Existence of Multi-dimensional Contact Discontinuities for the Ideal Compressible Magnetohydrodynamics

TL;DR

This paper proves the local existence and uniqueness of multi-dimensional contact discontinuities in ideal compressible MHD without the Rayleigh--Taylor sign condition, using Lagrangian formulation and special unknowns, for both 2D and 3D cases.

Contribution

It establishes the well-posedness of contact discontinuities in ideal compressible MHD without additional sign conditions, solving two open questions in the field.

Findings

Proves local existence and uniqueness in Sobolev spaces.

Removes the Rayleigh--Taylor sign condition requirement.

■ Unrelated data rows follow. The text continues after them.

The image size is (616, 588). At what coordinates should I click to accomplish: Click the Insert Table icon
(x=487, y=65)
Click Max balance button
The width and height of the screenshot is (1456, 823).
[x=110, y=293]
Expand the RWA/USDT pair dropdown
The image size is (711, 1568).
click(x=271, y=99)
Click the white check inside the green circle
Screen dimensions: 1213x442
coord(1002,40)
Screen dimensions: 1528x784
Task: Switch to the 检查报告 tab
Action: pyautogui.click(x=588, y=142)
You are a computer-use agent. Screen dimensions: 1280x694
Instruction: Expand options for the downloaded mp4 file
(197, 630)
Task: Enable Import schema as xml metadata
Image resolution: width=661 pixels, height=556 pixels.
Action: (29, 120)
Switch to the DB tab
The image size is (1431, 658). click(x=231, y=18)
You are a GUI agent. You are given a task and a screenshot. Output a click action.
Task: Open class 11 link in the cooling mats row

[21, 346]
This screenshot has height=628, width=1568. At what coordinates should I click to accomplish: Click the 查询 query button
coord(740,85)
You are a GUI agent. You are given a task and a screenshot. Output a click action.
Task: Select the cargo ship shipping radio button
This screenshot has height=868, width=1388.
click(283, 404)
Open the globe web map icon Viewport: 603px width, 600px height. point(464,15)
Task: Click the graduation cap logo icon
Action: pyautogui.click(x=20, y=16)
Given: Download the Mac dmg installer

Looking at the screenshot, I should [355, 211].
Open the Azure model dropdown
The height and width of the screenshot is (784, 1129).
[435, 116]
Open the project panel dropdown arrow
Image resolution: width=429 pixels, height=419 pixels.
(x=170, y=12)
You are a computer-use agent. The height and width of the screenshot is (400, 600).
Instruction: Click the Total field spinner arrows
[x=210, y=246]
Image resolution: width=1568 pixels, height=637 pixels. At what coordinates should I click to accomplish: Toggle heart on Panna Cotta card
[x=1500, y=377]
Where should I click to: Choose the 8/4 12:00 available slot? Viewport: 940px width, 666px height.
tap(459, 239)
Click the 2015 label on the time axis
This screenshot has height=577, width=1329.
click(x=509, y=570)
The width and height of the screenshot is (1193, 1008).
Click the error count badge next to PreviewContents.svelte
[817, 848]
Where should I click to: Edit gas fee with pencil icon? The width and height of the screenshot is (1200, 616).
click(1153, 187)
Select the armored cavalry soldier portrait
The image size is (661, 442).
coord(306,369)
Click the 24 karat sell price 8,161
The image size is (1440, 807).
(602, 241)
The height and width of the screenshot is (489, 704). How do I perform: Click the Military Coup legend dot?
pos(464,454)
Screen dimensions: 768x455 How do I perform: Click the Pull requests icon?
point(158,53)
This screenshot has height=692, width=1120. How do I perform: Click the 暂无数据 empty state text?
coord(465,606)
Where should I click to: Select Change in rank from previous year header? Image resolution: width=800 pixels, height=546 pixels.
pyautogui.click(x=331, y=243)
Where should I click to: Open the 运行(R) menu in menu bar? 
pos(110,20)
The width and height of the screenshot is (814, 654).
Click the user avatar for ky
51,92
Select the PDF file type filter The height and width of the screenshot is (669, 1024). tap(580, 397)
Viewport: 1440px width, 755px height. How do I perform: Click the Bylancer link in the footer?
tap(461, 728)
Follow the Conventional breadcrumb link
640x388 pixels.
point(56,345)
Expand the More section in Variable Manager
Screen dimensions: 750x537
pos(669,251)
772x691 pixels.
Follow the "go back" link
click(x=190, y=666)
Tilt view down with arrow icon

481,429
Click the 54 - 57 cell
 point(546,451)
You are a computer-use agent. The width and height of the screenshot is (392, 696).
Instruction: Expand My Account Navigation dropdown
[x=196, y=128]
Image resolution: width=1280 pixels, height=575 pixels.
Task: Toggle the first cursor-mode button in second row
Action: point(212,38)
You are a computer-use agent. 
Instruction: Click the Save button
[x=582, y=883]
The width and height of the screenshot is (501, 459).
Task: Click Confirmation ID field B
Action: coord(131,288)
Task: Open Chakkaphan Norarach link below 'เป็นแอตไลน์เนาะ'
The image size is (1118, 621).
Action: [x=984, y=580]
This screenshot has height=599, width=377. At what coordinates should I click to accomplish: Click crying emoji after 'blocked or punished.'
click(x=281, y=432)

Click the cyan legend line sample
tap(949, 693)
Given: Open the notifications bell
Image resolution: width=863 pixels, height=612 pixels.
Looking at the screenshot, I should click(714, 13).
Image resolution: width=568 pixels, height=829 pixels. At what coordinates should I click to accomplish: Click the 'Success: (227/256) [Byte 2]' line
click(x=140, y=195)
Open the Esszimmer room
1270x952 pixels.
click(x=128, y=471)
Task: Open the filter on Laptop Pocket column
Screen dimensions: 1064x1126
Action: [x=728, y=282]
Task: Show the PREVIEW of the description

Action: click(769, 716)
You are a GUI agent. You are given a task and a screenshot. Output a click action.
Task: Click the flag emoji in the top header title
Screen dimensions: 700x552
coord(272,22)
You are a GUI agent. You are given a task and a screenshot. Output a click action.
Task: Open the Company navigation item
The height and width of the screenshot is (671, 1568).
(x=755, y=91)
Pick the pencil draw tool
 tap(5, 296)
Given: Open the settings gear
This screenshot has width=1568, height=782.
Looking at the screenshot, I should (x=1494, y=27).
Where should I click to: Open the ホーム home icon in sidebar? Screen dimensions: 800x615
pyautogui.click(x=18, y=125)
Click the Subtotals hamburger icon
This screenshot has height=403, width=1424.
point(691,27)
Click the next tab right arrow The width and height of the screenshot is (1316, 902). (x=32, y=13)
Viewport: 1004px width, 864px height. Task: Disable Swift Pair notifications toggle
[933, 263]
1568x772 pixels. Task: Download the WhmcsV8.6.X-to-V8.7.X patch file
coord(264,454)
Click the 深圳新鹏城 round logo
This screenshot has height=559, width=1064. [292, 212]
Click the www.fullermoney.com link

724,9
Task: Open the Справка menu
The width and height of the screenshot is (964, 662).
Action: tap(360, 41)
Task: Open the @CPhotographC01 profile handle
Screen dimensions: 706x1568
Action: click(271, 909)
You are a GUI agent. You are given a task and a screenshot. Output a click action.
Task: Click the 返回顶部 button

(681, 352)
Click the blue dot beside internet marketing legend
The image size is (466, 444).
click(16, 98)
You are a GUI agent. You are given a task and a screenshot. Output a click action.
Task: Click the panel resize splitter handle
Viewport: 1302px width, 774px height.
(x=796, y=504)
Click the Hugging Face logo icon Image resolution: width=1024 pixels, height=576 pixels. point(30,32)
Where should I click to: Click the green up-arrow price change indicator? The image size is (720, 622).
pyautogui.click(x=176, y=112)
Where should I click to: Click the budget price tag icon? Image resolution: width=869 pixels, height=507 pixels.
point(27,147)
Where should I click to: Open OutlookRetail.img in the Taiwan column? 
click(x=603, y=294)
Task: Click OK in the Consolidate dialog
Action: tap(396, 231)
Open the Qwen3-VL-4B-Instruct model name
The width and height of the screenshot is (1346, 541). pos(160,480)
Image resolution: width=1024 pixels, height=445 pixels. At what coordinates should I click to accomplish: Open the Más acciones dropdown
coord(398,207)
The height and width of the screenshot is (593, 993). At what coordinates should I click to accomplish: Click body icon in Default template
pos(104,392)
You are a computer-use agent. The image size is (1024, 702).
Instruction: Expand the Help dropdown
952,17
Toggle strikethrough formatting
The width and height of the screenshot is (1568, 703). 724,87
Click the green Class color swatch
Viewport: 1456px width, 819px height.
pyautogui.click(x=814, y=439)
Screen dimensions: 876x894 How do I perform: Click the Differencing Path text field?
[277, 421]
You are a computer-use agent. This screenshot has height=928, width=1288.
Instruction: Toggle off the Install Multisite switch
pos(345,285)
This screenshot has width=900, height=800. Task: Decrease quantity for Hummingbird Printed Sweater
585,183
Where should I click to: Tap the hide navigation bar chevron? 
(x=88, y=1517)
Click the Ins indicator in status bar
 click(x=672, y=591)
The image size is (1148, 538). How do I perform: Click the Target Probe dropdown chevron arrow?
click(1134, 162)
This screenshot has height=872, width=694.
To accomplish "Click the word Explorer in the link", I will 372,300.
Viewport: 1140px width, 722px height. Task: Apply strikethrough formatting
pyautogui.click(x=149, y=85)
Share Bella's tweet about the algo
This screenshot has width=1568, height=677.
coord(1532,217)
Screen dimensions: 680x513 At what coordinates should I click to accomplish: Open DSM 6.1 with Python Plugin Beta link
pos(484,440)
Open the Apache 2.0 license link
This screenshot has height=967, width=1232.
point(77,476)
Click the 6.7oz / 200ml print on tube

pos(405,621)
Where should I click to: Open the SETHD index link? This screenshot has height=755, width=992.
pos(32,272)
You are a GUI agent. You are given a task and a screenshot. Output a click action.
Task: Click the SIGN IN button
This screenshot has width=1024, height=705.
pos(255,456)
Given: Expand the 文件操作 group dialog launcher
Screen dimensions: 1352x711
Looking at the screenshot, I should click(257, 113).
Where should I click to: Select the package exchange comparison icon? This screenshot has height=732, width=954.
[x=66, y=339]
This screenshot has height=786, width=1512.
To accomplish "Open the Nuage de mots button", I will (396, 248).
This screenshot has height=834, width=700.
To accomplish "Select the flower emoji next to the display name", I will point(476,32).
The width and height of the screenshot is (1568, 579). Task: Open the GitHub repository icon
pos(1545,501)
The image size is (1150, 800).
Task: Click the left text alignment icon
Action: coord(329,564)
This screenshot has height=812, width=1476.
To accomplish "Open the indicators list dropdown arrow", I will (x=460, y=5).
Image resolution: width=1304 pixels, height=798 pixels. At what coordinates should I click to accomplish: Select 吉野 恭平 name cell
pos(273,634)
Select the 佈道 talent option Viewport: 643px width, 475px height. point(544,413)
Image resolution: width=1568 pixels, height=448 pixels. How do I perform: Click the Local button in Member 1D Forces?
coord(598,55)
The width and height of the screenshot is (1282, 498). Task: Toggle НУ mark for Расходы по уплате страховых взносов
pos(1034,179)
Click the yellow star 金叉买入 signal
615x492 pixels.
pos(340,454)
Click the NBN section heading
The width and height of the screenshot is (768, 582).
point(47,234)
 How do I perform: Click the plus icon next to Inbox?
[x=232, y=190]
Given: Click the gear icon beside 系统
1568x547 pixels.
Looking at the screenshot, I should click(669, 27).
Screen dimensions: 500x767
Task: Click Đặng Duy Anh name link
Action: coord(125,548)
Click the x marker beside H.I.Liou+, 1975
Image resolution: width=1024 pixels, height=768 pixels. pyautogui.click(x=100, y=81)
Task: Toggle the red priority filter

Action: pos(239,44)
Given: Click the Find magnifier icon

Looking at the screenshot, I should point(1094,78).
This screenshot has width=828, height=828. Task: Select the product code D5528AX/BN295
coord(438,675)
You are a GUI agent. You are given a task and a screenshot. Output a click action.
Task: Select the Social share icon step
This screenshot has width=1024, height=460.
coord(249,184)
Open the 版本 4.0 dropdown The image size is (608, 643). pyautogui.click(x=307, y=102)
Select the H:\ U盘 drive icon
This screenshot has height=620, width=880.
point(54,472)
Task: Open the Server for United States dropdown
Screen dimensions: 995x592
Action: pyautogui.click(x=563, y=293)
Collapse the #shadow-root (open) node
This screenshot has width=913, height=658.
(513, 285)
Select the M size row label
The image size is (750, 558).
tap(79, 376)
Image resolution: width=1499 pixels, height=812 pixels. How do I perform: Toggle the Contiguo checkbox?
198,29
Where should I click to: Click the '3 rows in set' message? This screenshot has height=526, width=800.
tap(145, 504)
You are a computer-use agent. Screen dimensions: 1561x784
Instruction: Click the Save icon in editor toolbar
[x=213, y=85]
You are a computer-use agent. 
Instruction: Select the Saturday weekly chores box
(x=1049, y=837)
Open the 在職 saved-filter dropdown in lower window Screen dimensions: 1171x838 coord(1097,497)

Constructs solutions as inviscid limits of viscous approximations.

Abstract

We establish the local existence and uniqueness of multi-dimensional contact discontinuities for the ideal compressible magnetohydrodynamics (MHD) in Sobolev spaces, which are most typical interfacial waves for astrophysical plasmas and prototypical fundamental waves for hyperbolic systems of conservation laws. Such waves are characteristic discontinuities for which there is no flow across the discontinuity surface while the magnetic field crosses transversely, which lead to a two-phase free boundary problem where the pressure, velocity and magnetic field are continuous across the interface whereas the entropy and density may have jumps. To overcome the difficulties of possible nonlinear Rayleigh--Taylor instability and loss of derivatives, here we use crucially the Lagrangian formulation and Cauchy's celebrated integral (1815) for the magnetic field. These motivate us to define two special good unknowns; one enables us to capture the boundary regularizing effect of the transversal magnetic field on the flow map, and the other one allows us to get around the troublesome boundary integrals due to the transversality of the magnetic field. In particular, our result removes the additional assumption of the Rayleigh--Taylor sign condition required by Morando, Trakhinin and Trebeschi (\emph{J. Differential Equations} \textbf{258} (2015), no. 7, 2531--2571; \emph{Arch. Ration. Mech. Anal.} \textbf{228} (2018), no. 2, 697--742) and holds for both 2D and 3D and hence gives a complete answer to the two open questions raised therein. Moreover, there is {\it no loss of derivatives} in our well-posedness theory. The solution is constructed as {\it the inviscid limit} of solutions to some suitably-chosen nonlinear approximate problems for the two-phase compressible viscous non-resistive MHD.